Some just imply that the design is sub-optimal.

A much louder complaint is the lack of consistent behavior, whether it is 
understood or not.

David




On Thursday, March 7, 2013 1:13:46 AM UTC-7, Kristopher Giesing wrote:
> Be careful how you analyze the situation with your instances.  When I was 
> playing with resident instances, I assumed that they represented a "floor" 
> you wouldn't drop below in times of low traffic, but that's not quite what 
> they do.  Rather, they represent a pool of *deliberately idle* resources that 
> can absorb spikes.
> 
> 
> When working according to Google's intent, resident instances will absorb 
> incoming traffic, but as soon as they become busy (with even one request) 
> dynamic instances will spin up to offset the loss of idle instances.  Since 
> this happens very close together, it's easy to assume that the dynamic 
> instance was spun up to handle a given request and that the resident instance 
> got nothing.  But in my particular case, what happened was that the resident 
> instance got the first request, concurrently with the warmup for the dynamic 
> request, and then all subsequent requests went to the dynamic instance.
> 
> 
> Once I understood what resident instances do, I realized they do not - by 
> design - solve the problem I wanted to solve, and I stopped using them 
> altogether.  I never actually produced evidence to demonstrate that traffic 
> was going to a cold instance when a resident instance was available.

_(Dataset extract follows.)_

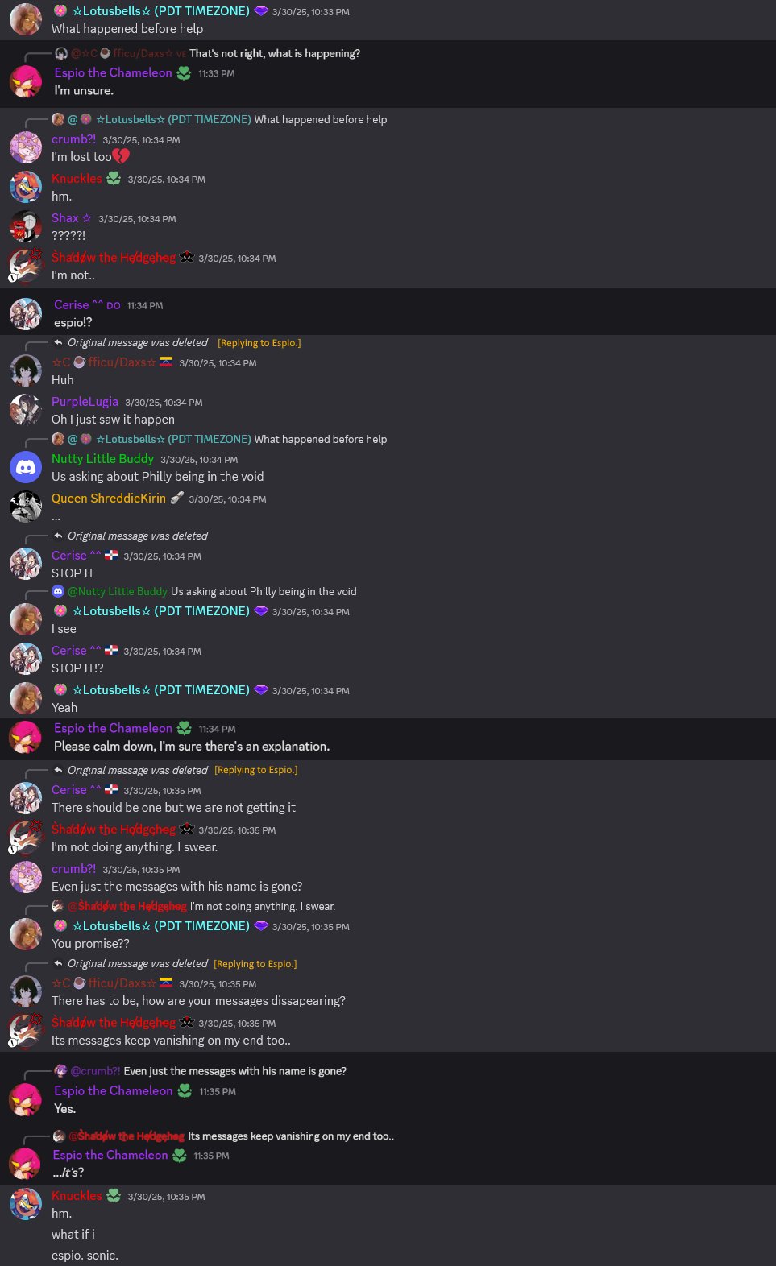Click Cerise's avatar next to "espio!?"
The height and width of the screenshot is (1266, 776).
pos(26,314)
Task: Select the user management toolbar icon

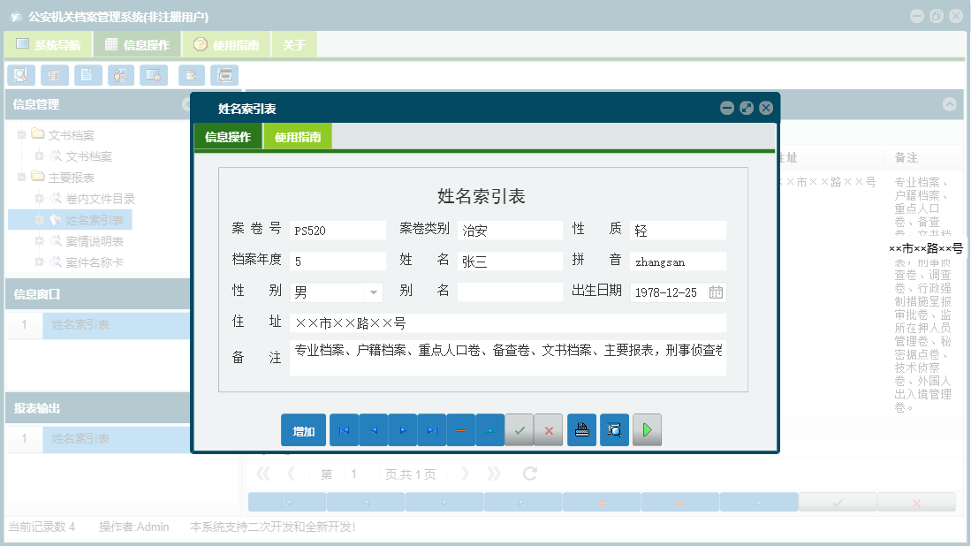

I 
> believe others when they say they have such evidence, but I also strongly 
> suspect that Google lumps all such claims into the same "not understanding 
> what resident instances are supposed to do" bucket and ignores them.
> 
> 
> - Kris
> 
> On Wednesday, March 6, 2013 5:45:30 PM UTC-8, Cesium wrote:Tapir,
> 
> 
> 
> This is an ongoing issue we have suffered with.
> 
> 
> 
> Get used to it. There will be no (useful) response from G.
> 
> 
> 
> David
> 
> 
> 
> On Tuesday, March 5, 2013 6:52:28 PM UTC-7, Tapir wrote:
> 
> > There is a resident instance obviously there. But the GAE scheduler often 
> > ignores it totally and always creates a new instance then the let the new 
> > instacne to handle the new request.
> 
> > What is the functionality of the resident instance? If the scheduler always 
> > creates a new instance, the why put a resident instance there?
> 
> >  
> 
> > It really make the user experience very bad.